Concerns about dam prompt evacuations in New Brunswick community

A car makes its way along Shore Road, strewn with rocks and debris tossed up by waves, in Eastern Passage, N.S. on Jan. 4, 2018. Atlantic Canada has been hit with fierce winds, rain and heavy snow to being the new year.Andrew Vaughan / The Canadian Press

MUSQUASH, N.B. — More than 100 people in the small southern New Brunswick community of Musquash have been evacuated from their homes due to concerns about the water level at the nearby East Branch dam, according to a spokesperson for the province’s Emergency Measures Organization.

Robert Duguay said 113 residents of Musquash were asked to leave their homes on Saturday night as a precaution because of the high water levels in the dam, which had already receded as of Sunday morning.

Provincial officials have inspected the dam and did not find signs of damage, said Duguay, and are reassessing the situation on Sunday to determine when residents can return to their homes.

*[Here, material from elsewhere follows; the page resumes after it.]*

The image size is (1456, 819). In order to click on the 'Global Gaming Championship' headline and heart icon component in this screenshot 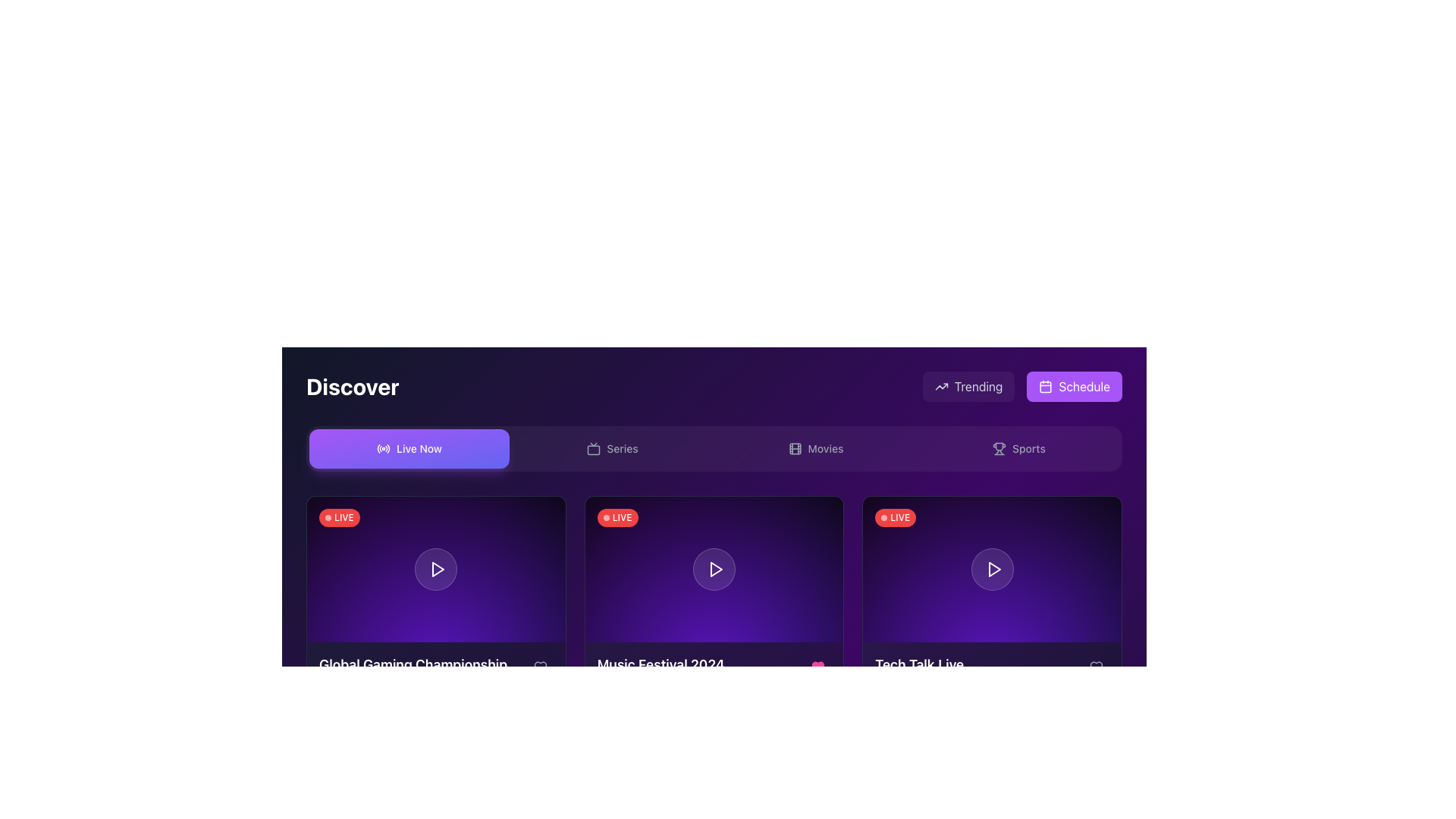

“The evaluation made last night and this morning didn’t give any sign of concern regarding the infrastructure itself,” he said. “The only concern was the level of water going up.”

Some areas of New Brunswick have been deluged by more than 100 millimetres of rain since Saturday, causing localized flooding and water levels at the dam to rise to near capacity.

Philip Melanson, deputy chief of the Musquash Fire and Rescue Department, said firefighters and RCMP officers began knocking on doors at around 9 p.m. on Saturday and telling people to pack enough belongings for two days.

He said many of the evacuees were registered at the Carleton Kirk community centre in Saint John, about a 15-minute drive from Musquash.

Allie Murchison, disaster management co-ordinator with the Canadian Red Cross, said 87 of the residents were put up in a hotel in Saint John and the rest stayed with family and friends for the night.

“(Provincial officials) thought, ‘Better be safe than sorry,” said Murchison. “Might as well get those people out before they get trapped.”

Town officials in Sussex, N.B., advised residents on a few streets to evacuate their homes on Saturday, but Murchison said none of them showed up at a reception centre the Red Cross set up, so volunteers shut it down.

The Red Cross is on standby in Moncton and Saint John, she said.